Vanishing cycles and bilinear forms

Will Sawin
February 18, 2016
In joint work with Emmanuel Kowalski and Philippe Michel, we prove two different estimates on sums of coefficients of modular forms---one related to L-functions and another to the level of distribution. A key step in the argument is a careful analysis of vanishing cycles, a tool originally developed by Lefschetz to study the topology of algebraic varieties. We will explain why this is helpful for these problems.

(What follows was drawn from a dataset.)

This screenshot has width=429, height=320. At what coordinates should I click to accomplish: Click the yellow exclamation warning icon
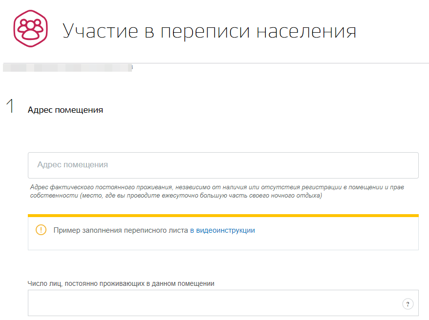click(x=41, y=230)
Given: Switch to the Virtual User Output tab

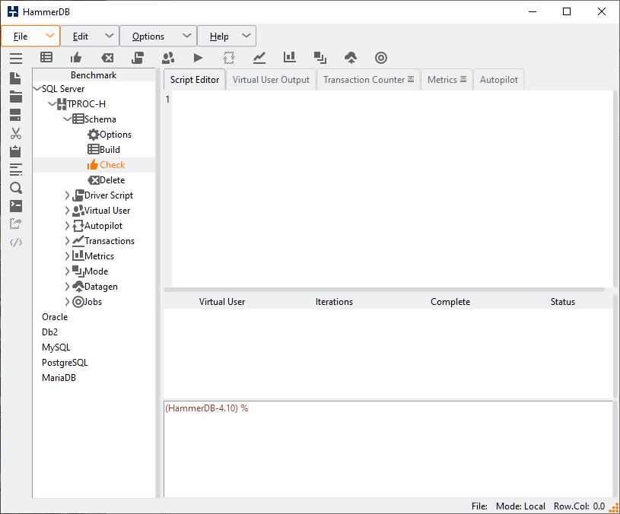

Decoupling in harmonic analysis and the Vinogradov mean value theorem

Jean Bourgain
IBM von Neumann Professor; School of Mathematics
December 17, 2015
Based on a new decoupling inequality for curves in $\mathbb R^d$, we obtain the essentially optimal form of Vinogradov's mean value theorem in all dimensions (the case $d = 3$ is due to T. Wooley). Various consequences will be mentioned and we will also indicate the main elements in the proof (joint work with C. Demeter and L. Guth).

Modularity and potential modularity theorems in the function field setting

Michael Harris
Columbia University
December 17, 2015
Let $G$ be a reductive group over a global field of positive characteristic. In a major breakthrough, Vincent Lafforgue has recently shown how to assign a Langlands parameter to a cuspidal automorphic representation of $G$. The parameter is a homomorphism of the global Galois group into the Langlands $L$-group $^LG$ of $G$. I will report on my joint work in progress with Böckle, Khare, and Thorne on the Taylor-Wiles-Kisin method in the setting of Lafforgue's correspondence.

Geometric deformations of orthogonal and symplectic Galois representations

Jeremy Booher
Stanford University
November 19, 2015
For a representation of the absolute Galois group of the rationals over a finite field of characteristic $p$, we would like to know if there exists a lift to characteristic zero with nice properties. In particular, we would like it to be geometric in the sense of the Fontaine-Mazur conjecture: ramified at finitely many primes and potentially semistable at $p$. For two-dimensional representations, Ramakrishna proved that under technical assumptions, odd representations admit geometric lifts.